Status: Open/ongoing
Mandy had just finished draining the crap beer one of the roadies had tossed her, thinking as she threw it away that she should probably get back to the hotel before she started seriously eyeing that boy who had his hair done up like Brian's because he couldn't be legal and it would be a bad idea even if he was because fucking Brian.
And anyway, it looked like Curt would be beating her to the chase on that one. Oh, poor Curt. She'd tried to shield him--it was the least she could do, after those nights early on when she'd screamed at him how it was all his goddamn fault and a thousand other horrible things she had never ever meant--but, just like her, he couldn't keep away from Brian, or at least the idea of Brian. He'd said, when they'd been on the phone making sure everything was in place for her to get her pass, that they were strong. We walked away, Mand.
No, they hadn't walked. They'd both run, angry and wounded, from a man neither believed could ever have been the one they'd fallen for. Which, she supposed, was why they kept circling back to imitations, to images. And she knew she'd do it again, in some club or bar, with some other boy or even a girl if she was blitzed enough. But she couldn't do it tonight with this boy. The momentary pleasure would not balance out the excruciating pain tonight, no matter how much she drank or smoked.
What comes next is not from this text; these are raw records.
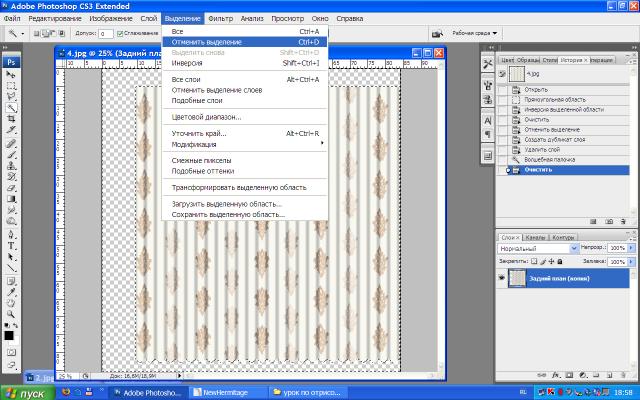Toggle history state box beside Открыть

tap(503, 90)
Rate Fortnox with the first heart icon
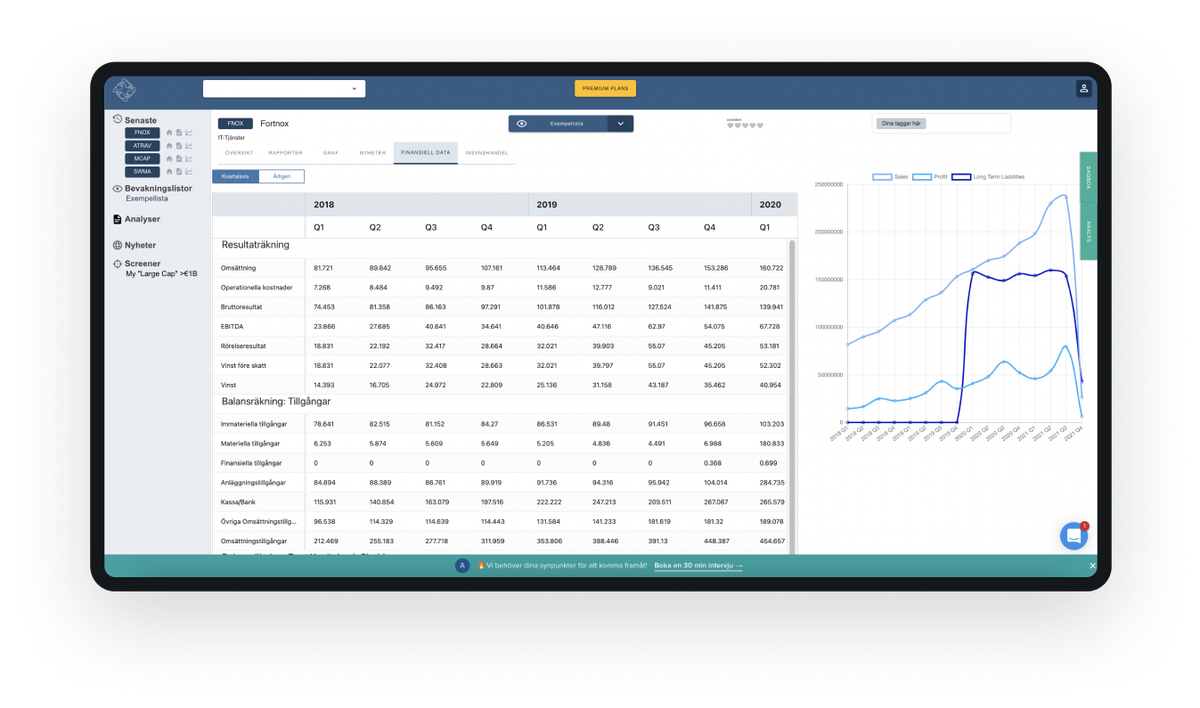 (x=730, y=126)
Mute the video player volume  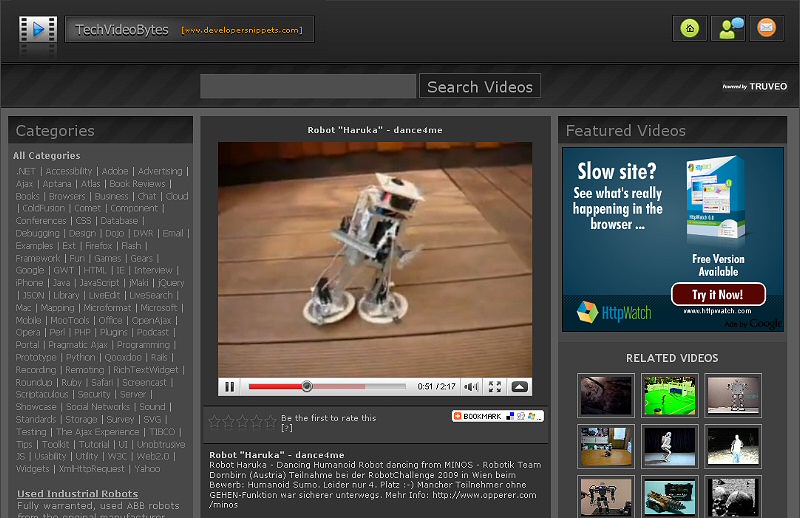471,386
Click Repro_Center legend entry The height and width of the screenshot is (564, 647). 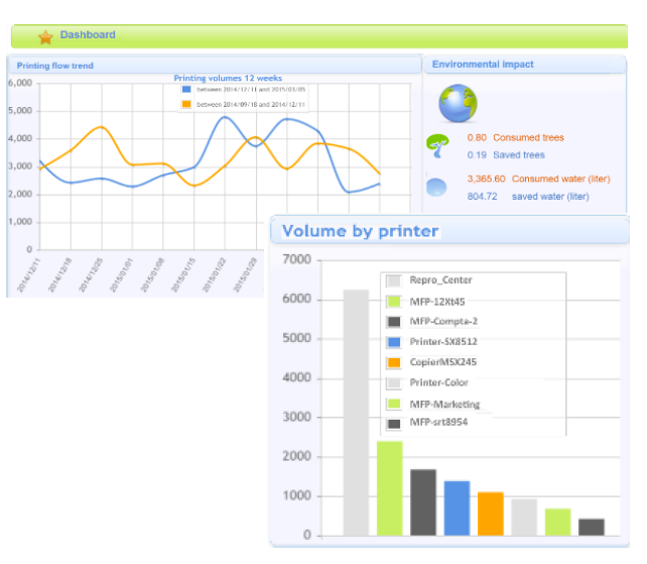point(441,280)
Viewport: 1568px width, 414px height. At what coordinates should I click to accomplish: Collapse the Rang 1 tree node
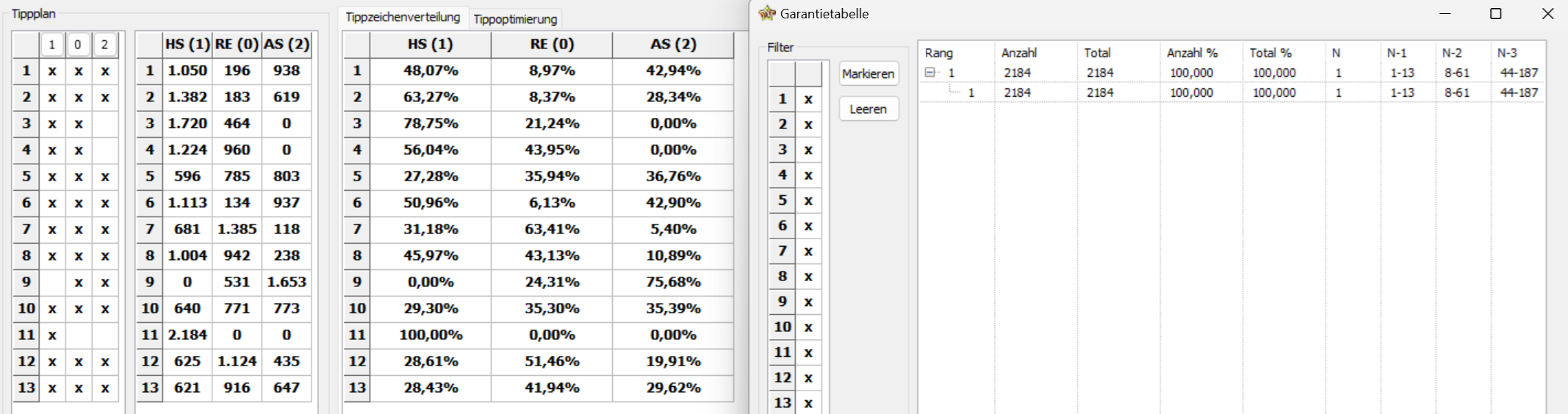tap(929, 73)
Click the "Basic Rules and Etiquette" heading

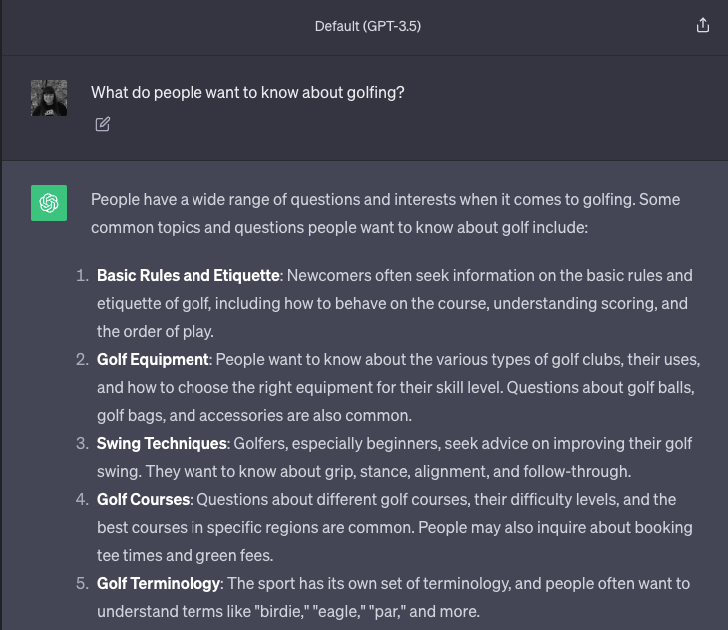point(189,275)
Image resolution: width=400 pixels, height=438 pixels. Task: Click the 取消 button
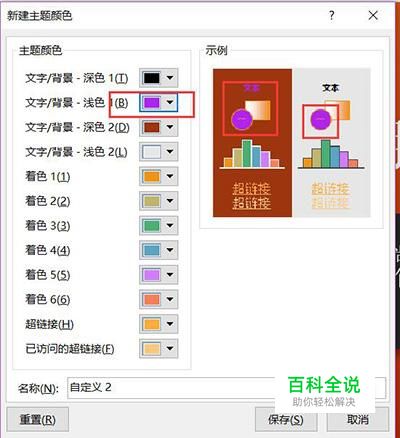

So she'd hit the door,the scents of fried food and petrol and everything she hated and loved and would miss about London hitting her when...
When suddenly she found herself on a bloody train. She'd been on enough of them over the past few years to recognise what she was hallucinating, anyway. Because that had to be it. She was tripping, even though she didn't remember taking anything. Maybe someone had dropped a tab in her beer. In spite of how utterly fucked up this entire evening had been--burying everything she'd spent five years giving life to and Curt and that damn song and that boy and Brian that fucking coward--in spite of all that, she couldn't help laughing a bit. Maybe because of the fact that, in all likelihood, this was last time she'd be on a train like this and it was in her own damn mind. She let her bag fall from her wrist and sat down, leaning back against a wall to wait out coming back to her wretched reality.